Real Madrid Eyes Michael Olise as PSG Withdraws from €200m Race
Paris have stepped aside. Madrid can see the road.
According to reports in France, Paris Saint-Germain have pulled out of the race to sign Bayern Munich star Michael Olise, refusing to go anywhere near the German club’s €200 million valuation. For once, the French champions are turning their backs on the kind of blockbuster move that defined the Neymar and Lionel Messi years.
This time, they say, they want a different future.
PSG close the chequebook
Inside PSG, the mood has shifted. Sporting director Luis Campos and president Nasser Al-Khelaifi are said to be driving a more restrained, sustainable recruitment model, one that prioritises emerging talent before prices explode.
The message from the boardroom is blunt: “It is better to look for the new Olise than Olise.” No more transfers that feel like a “nightmare,” no more situations where Financial Fair Play and a swollen wage bill leave “the knife at the throat.”
Olise would not only cost a gigantic fee; his salary is expected to exceed €20 million per year. PSG have decided that is a step too far. Rather than diving into another high-profile bidding war, they will turn their attention inwards, towards Ligue 1.
Names are already circulating. Maghnes Akliouche. Oumar Diomande. Young, hungry, and far cheaper. Players Luis Enrique can shape, not superstars arriving with the weight of a €200m price tag and a dressing room already heavy with egos and expectations.
Perez sees a new Galactico
While PSG tighten the belt, Real Madrid are loosening theirs.
Florentino Perez sees Olise as a Galactico in the classic sense: a headline signing with the talent to transform a team already loaded with stars. Crucially, he is viewed as a player who could unlock the very best version of Kylian Mbappe at the Bernabeu.
The numbers back up the excitement. After a season in which Olise delivered 22 goals and 31 assists, the France international looks ready for the next step. Spanish football, with its space, its rhythm, and its grand stages, suits his profile perfectly.
The courtship has already begun. According to L’Équipe, Olise has spoken to France team-mates Mbappe and Aurelien Tchouameni about life in Madrid, about the training ground, the expectations, the weight of that white shirt. These are not casual questions. They are the questions of a player already picturing himself walking out at the Bernabeu.
And he is described as “particularly determined” to make the move happen.

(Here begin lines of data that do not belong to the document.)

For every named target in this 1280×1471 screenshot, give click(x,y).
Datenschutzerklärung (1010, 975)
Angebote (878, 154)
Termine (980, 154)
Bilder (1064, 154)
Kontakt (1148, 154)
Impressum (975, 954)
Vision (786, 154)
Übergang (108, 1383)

Bayern braced for a battle
Bayern Munich, though, are not in the habit of rolling over. From the outset, the German champions refused to entertain the idea of selling one of their key players. Olise is central to their plans, a cornerstone of their attack, and they have priced him accordingly.
Yet this is where transfer sagas tend to twist. When a player’s stance hardens, when his desire to leave becomes clear, the dynamic inside a club changes. The narrative in Bavaria may already be shifting, slowly, under the weight of Olise’s determination and Madrid’s interest.
PSG’s withdrawal only strengthens Real Madrid’s position. No auction. No Parisian counter-offer. No late-night brinkmanship between two superclubs trying to outmuscle each other.
If Madrid choose to move, they move largely alone.
Madrid’s money, and a Vinicius question
Few clubs in world football can contemplate a €200m operation without flinching. Real Madrid are one of them.
Los Blancos recently announced record revenues of €1.161 billion and have already brought in significant funds through summer sales. On paper, they are in a uniquely strong position to go big, again, on a marquee signing.
But even Madrid have limits. To make the numbers work, something may have to give.
The future of Vinicius Junior hangs over the whole equation. The Brazilian enters the final year of his contract, and L’Équipe reports that if an agreement on an extension is not reached, Madrid could be forced to consider selling him to fund the Olise deal and satisfy financial requirements.
That would be a seismic call. Vinicius, a Champions League hero and face of the project, potentially sacrificed to usher in a new attacking era built around Mbappe and Olise. It would say everything about how highly Madrid rate the Bayern winger—and how ruthless they remain in pursuit of what they believe is the next evolution of their forward line.
Two clubs, two philosophies
On one side, a PSG hierarchy scarred by the excesses of the Neymar-Messi cycle, determined not to be dragged into another saga that distorts their wage structure and drags them to the edge of FFP.
On the other, a Real Madrid board convinced they can still bend the market to their will, armed with record revenues and the allure of the Bernabeu.
PSG will scour Ligue 1 for the next wave, hoping Akliouche, Diomande and others can grow into stars before Europe’s elite come calling. Madrid will test Bayern’s resolve and the limits of their own financial muscle, knowing that players like Olise—already proven, already decisive at the highest level—rarely come onto the market.
Somewhere between Munich, Paris and Madrid, one of the most expensive transfers in football history is being sketched out.
The only real question now: will Bayern hold their line, or will Real Madrid’s vision of a new Galactico era prove too powerful for Olise—and for everyone else—to resist?